**AIM OF THE TASK**
The required output is an exact copy of the lines from the one containing "Task: Open Current holdings Currency dropdown" through the end of the entries below, with pictures removed.

**TASK DATA**
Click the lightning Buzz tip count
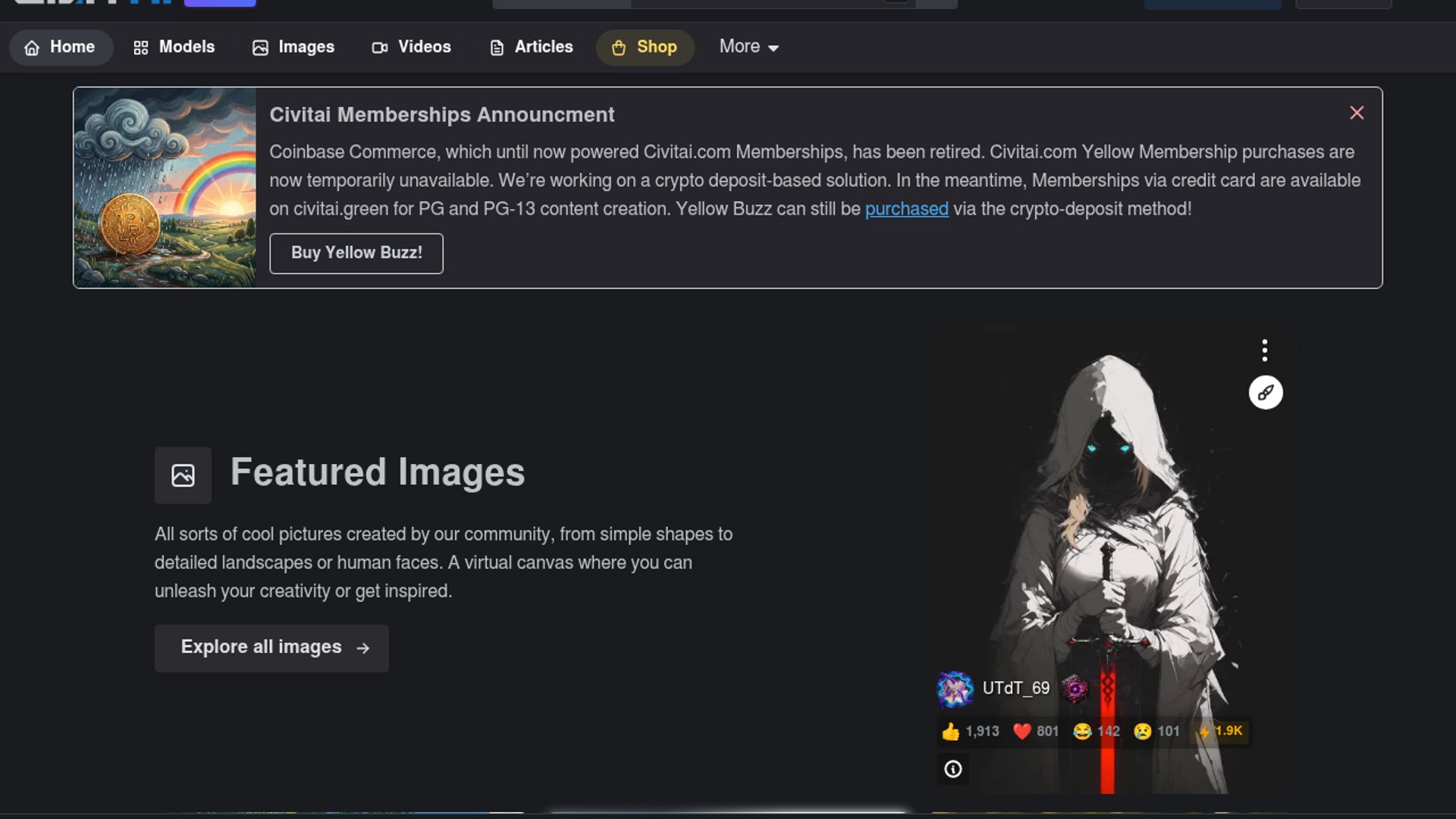Screen dimensions: 1456x819 tap(1220, 731)
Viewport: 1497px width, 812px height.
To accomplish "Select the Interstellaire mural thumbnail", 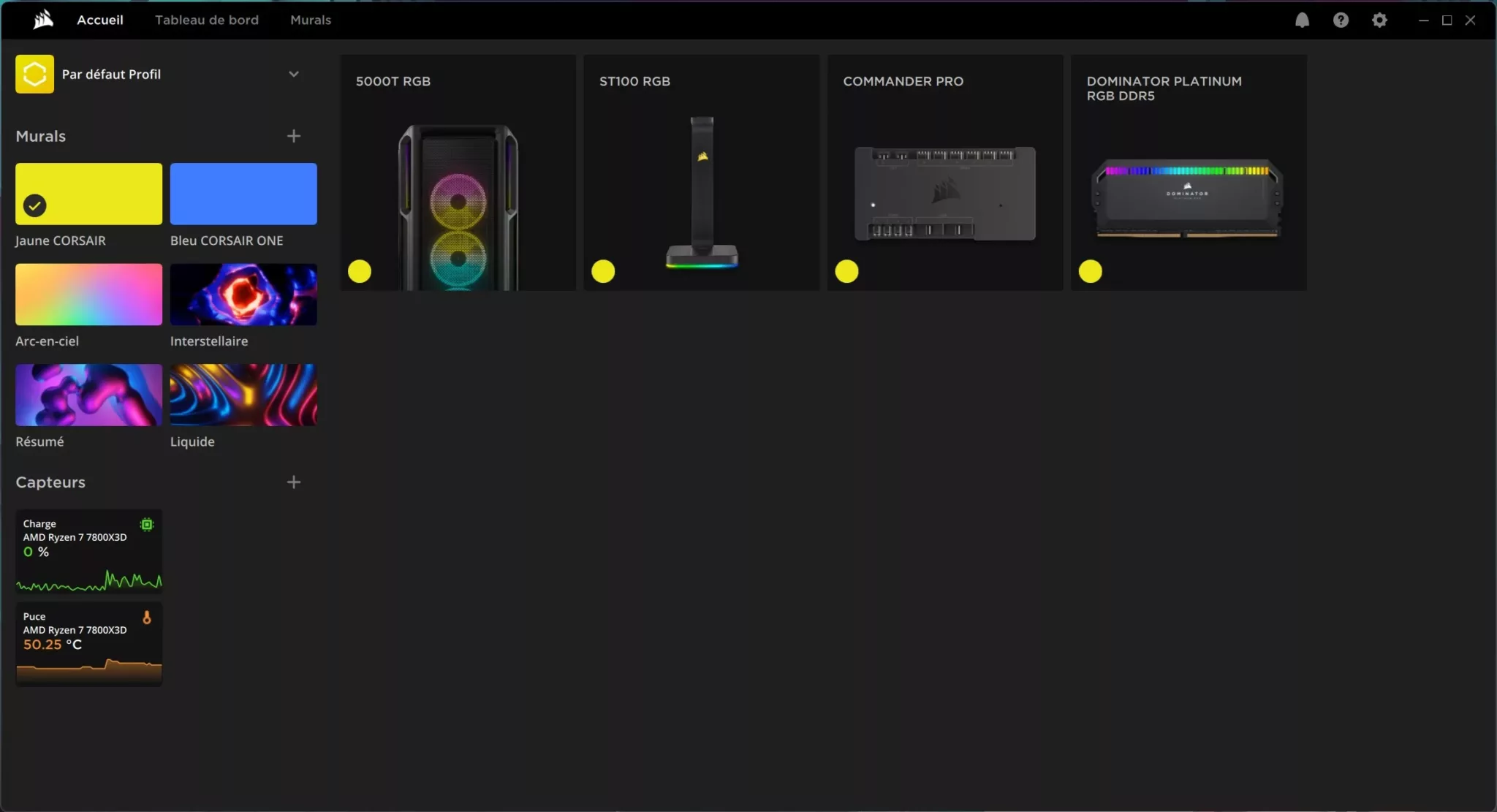I will click(243, 295).
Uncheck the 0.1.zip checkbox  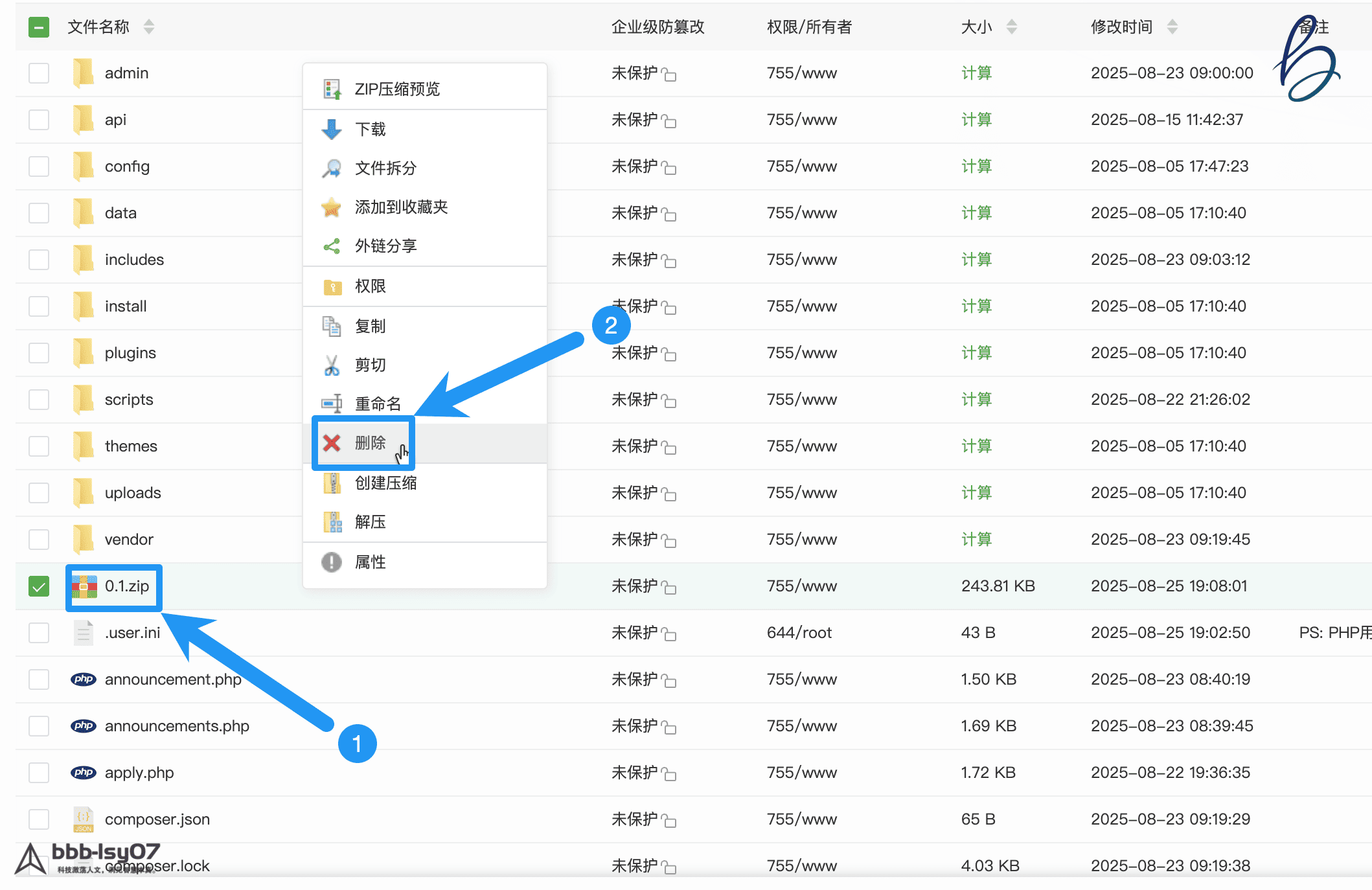click(x=39, y=586)
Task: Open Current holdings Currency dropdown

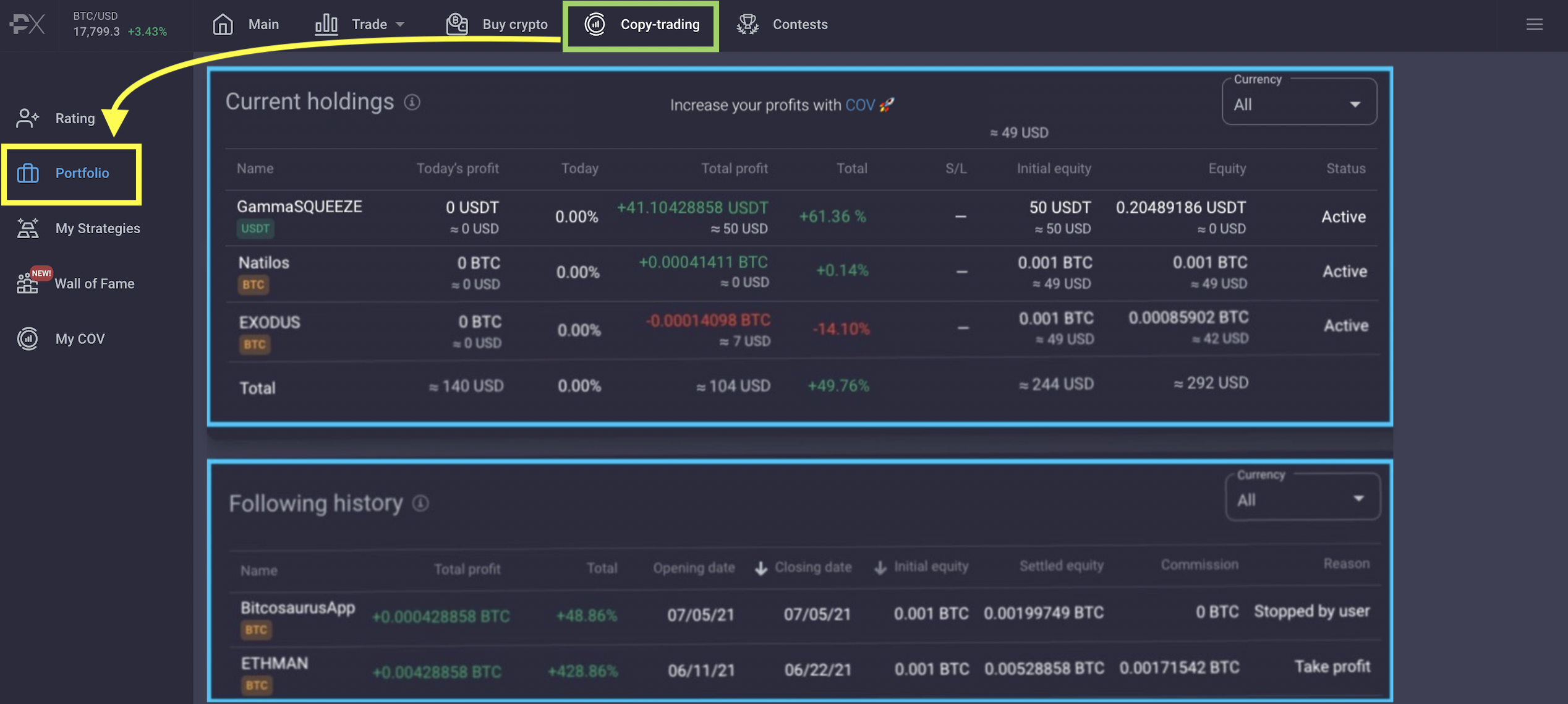Action: (1299, 105)
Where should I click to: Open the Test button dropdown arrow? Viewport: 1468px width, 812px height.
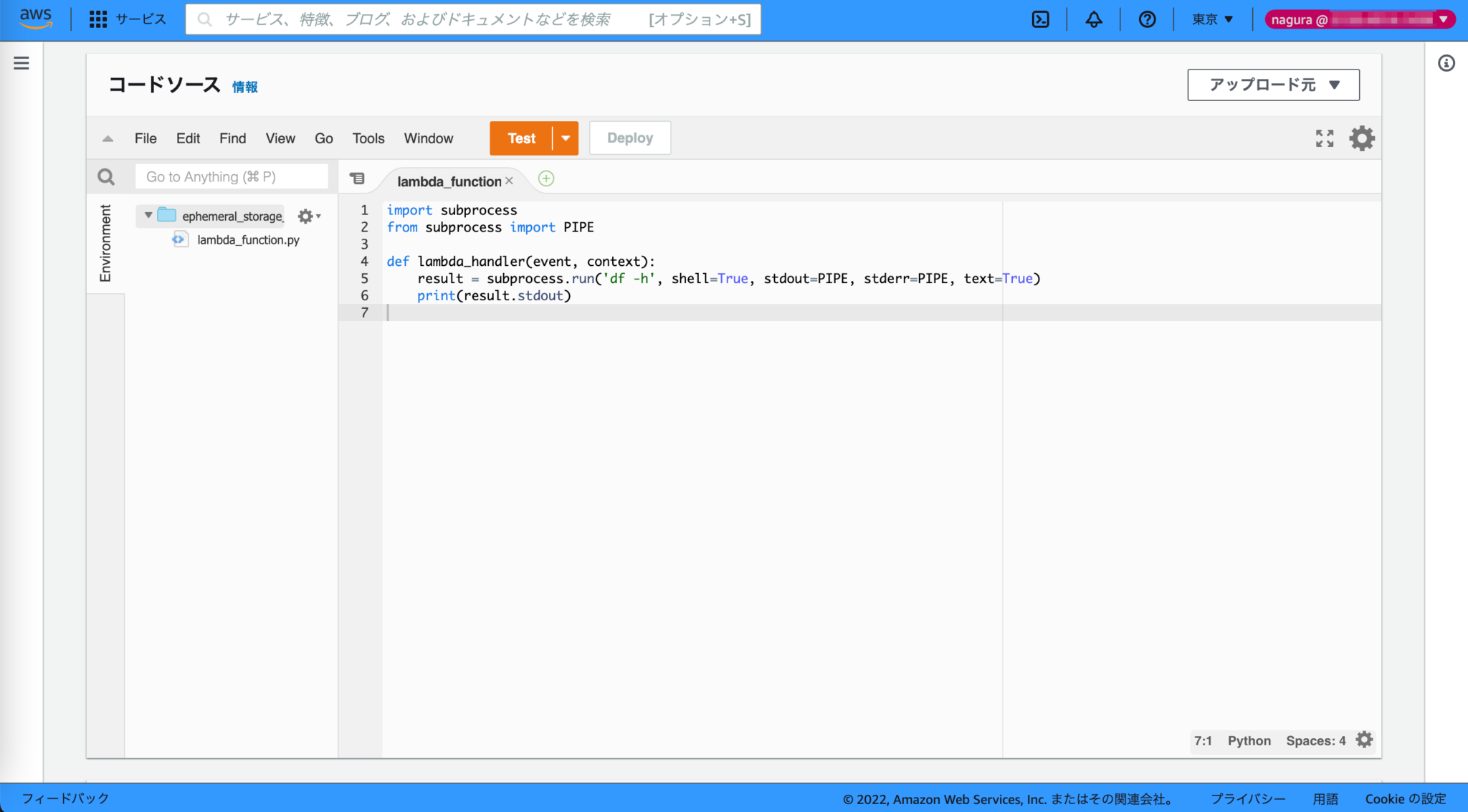click(x=566, y=138)
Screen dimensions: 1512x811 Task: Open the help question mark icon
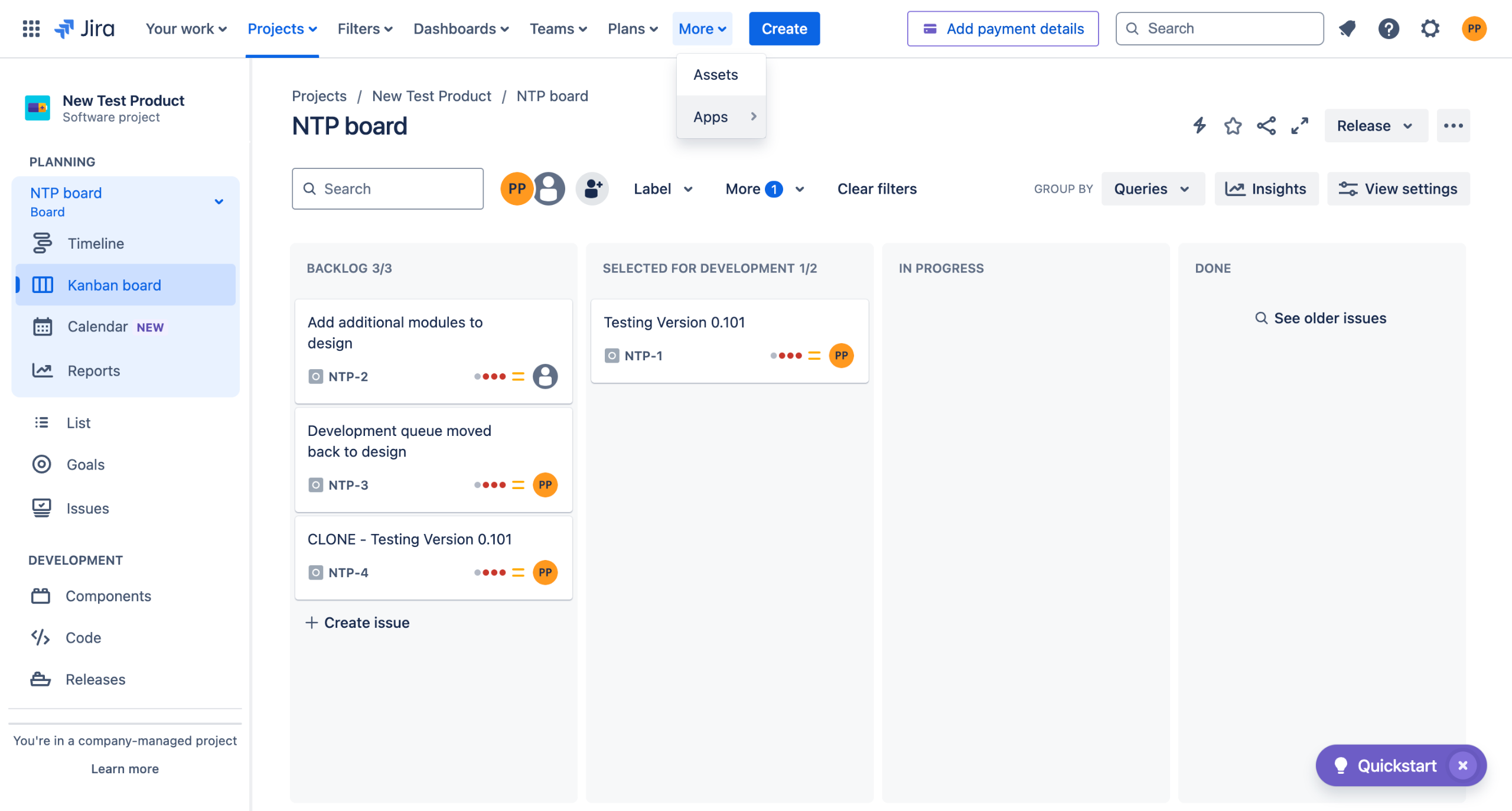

**OUTPUT OF THE EXERCISE**
Task: Open Current holdings Currency dropdown

Action: (1299, 105)
Where should I click to: Open the Test button dropdown arrow? Viewport: 1468px width, 812px height.
click(x=566, y=138)
Screen dimensions: 1512x811 Task: Open the help question mark icon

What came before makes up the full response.